Genomic characterization and analysis were conducted to compare the complete genome sequences obtained from blood to those obtained from other body fluid specimens. We also compared the complete genome sequences obtained from cats for which DCH DNA was detected only in single specimen to those obtained from cats for which DCH DNA was detected in multiple specimens. A total of nine complete genome sequences were retrieved from seven blood samples, one OS sample, and one RS sample. These cases were selected based on the highest number of viral loads present in the specimens and represented the cases for which DCH DNA was detected from only one route and those with DCH DNA detected in multiple routes. Conventional PCR with the addition of three different sets of primers was employed to retrieve the DCH complete genome as previously described (4, 6).

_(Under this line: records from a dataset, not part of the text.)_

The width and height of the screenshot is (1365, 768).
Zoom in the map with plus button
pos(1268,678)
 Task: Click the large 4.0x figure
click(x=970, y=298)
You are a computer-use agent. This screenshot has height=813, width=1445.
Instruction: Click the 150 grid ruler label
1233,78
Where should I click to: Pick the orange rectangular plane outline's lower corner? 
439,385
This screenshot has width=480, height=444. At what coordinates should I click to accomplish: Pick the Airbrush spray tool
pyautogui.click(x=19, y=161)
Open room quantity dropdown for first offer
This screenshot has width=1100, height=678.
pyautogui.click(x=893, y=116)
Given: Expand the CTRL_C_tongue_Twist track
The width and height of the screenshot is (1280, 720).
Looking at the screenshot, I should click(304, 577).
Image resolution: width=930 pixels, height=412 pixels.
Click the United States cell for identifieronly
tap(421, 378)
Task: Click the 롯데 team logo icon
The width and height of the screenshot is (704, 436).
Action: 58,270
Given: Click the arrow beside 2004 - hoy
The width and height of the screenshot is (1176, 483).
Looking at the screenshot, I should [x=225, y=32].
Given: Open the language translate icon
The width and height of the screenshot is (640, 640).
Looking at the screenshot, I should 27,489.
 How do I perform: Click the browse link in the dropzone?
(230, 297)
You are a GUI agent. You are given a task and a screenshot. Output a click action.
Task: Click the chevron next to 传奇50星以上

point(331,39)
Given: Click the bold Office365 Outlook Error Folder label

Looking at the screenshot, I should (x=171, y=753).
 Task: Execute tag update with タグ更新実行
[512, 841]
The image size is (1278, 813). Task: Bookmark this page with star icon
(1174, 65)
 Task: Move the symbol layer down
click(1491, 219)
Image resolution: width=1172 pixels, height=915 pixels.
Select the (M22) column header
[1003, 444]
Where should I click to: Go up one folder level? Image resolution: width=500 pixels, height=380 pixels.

Retrieved sequences were then aligned and compared with the reference DCH sequences obtained from GenBank, using the freely available Molecular Evolutionary Genetic Analysis (MEGA) 7.0 software (http://www.megasoftware.net/). All sequences were then subjected to the construction of a maximum likelihood phylogenetic tree using bootstrap analysis with 1,000 replications. The HKY+G+I model was implemented as the best model based on the lowest Bayesian information criterion number from the best-fit model algorithm in the MEGA 7.0 software. A set of primers for DCH complete genome amplification and the previously described DCH sequences used for constructing a phylogenetic tree are presented in Supplementary Tables S2, S3.

Results

DCH detection from various body fluid specimens

A total of 1,209 clinical specimens were collected from 921 different cats. In detail, the clinical samples consisted of blood specimens collected from 532 cats, OS from 394 cats, RS from 182 cats, NS from 88 cats, AS from 8 cats, and urine from 5 cats. A total of 30/921 (3.26%) cats showed a positive result for DCH DNA detection by qPCR from at least one body fluid specimen. Within these 30 DCH-positive cats, 20 cats showed a positive result only in the blood (in 11/20 cats, only blood specimens were available; and in the other 9/20 cats, various body fluid specimens additional to the blood were available, but showed negative result). In addition to these 20 cases that showed positive only in the blood, four cats revealed positive detection only in the OS (blood specimens were not available in these cases), and six cats showed a positive result in more than one body fluid specimen. Of the six cats with DCH detection in more than one specimen, two cats (Case Nos. PK-95 and PK-98) revealed a positive result in the blood and OS; two other cats (Case Nos. PK-71 and PK-83) showed a positive result in the blood, OS, and RS; one cat (Case No. PK-91) revealed a positive result in the blood, OS, RS, and AS; and one cat (Case No. S-191) showed a positive result in the OS and NS (blood specimen was not available).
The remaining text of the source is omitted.